So, for example, a patient with a kidney tumor might be assigned to a group that is being treated with a drug traditionally used for another form of cancer--if DNA tests showed a likelihood that the drug might work on his tumor's makeup. Researchers believe treatment could be more effective if directed this way.
The project is part of NCI's "precision medicine" efforts and a larger shift in the field toward designing cancer trials that are faster and more efficient and that better match drugs with patients most likely to benefit from them. It could receive additional money from the precision medicine initiative the Obama administration is hoping Congress will fund.

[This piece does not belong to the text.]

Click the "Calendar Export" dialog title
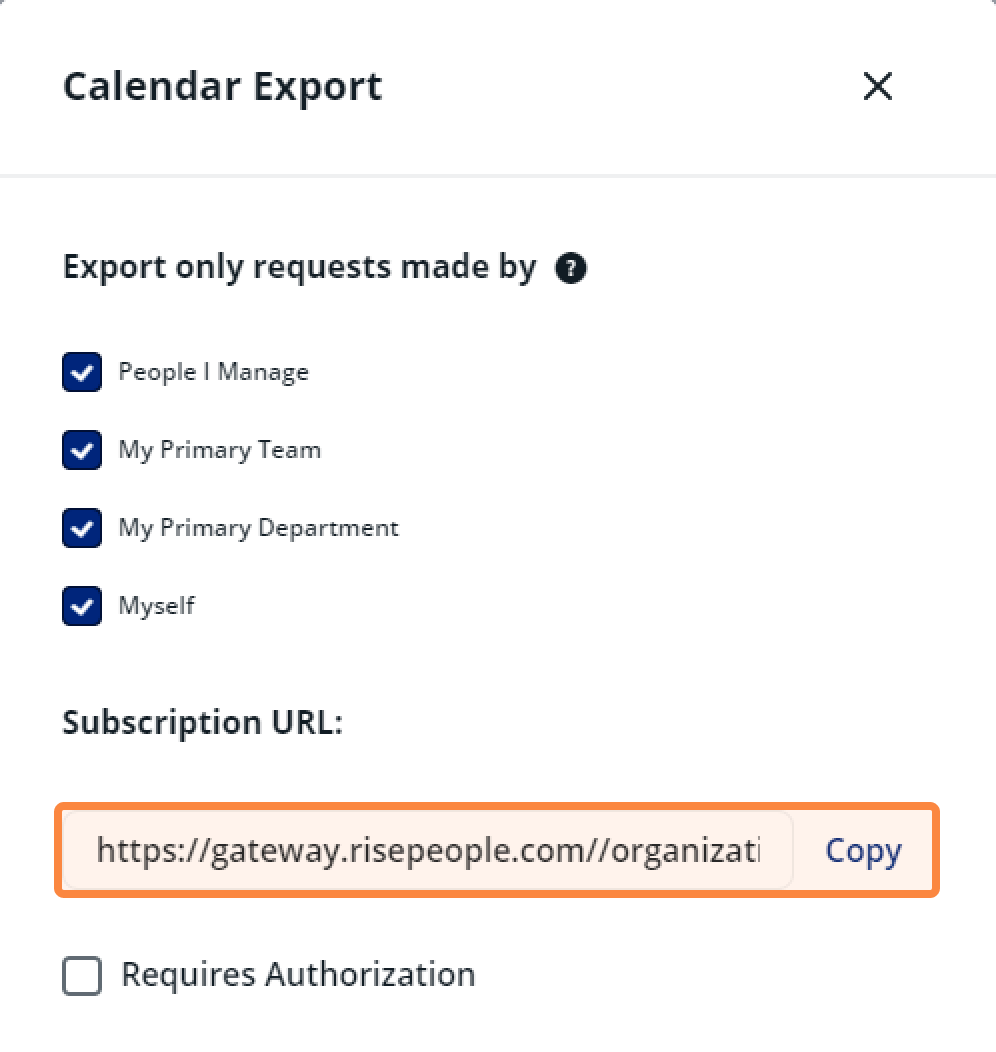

"We are truly in a paradigm change," said James H. Doroshow, director of the division of cancer treatment and diagnosis at the National Cancer Institute. Now research is asking "when is histology [the microscopic structure of cancers] important, and when isn't it?," he said.
He said at a news briefing Monday that the effort is "the largest and most rigorous precision oncology trial that's ever been attempted." He estimated the current cost, which could change as the project continues over a number of years, at $30 million to $40 million.

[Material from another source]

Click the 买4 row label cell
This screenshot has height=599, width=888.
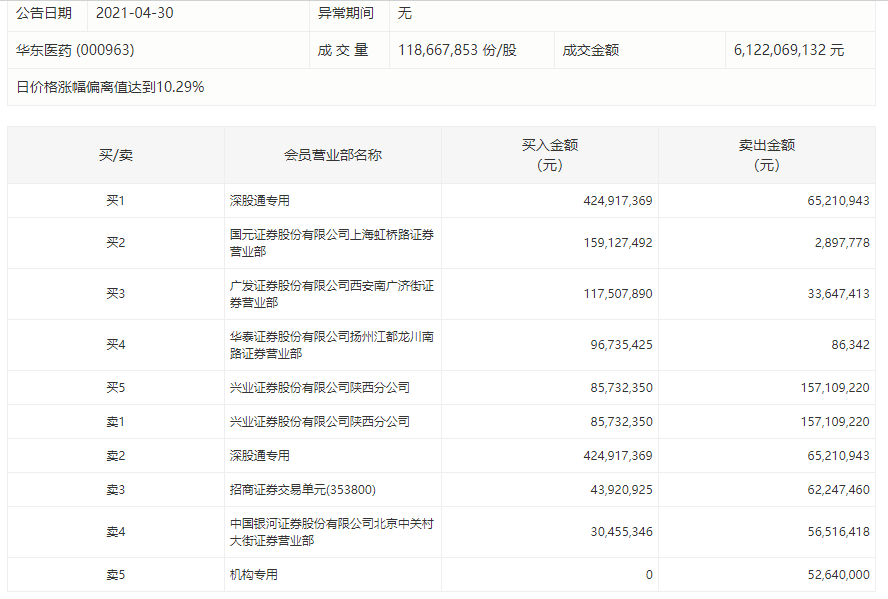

The American Society of Clinical Oncology announced the launch of a separate project here Monday that will provide patients with drugs targeted at similar molecular abnormalities and collect the data from oncologists providing their care, to better understand the effectiveness of the treatments. The organization is wrapping up its annual meeting, which drew 35,000 people here.
D. Neil Hayes, an associate professor in the University of North Carolina's School of Medicine who is not part of the National Cancer Institute's project, said it represents the future of cancer research. It no longer makes sense to categorize and treat cancer based on the site in the body where it originates when we know it is a disease of DNA mutations that modern technology allows us to understand, he said.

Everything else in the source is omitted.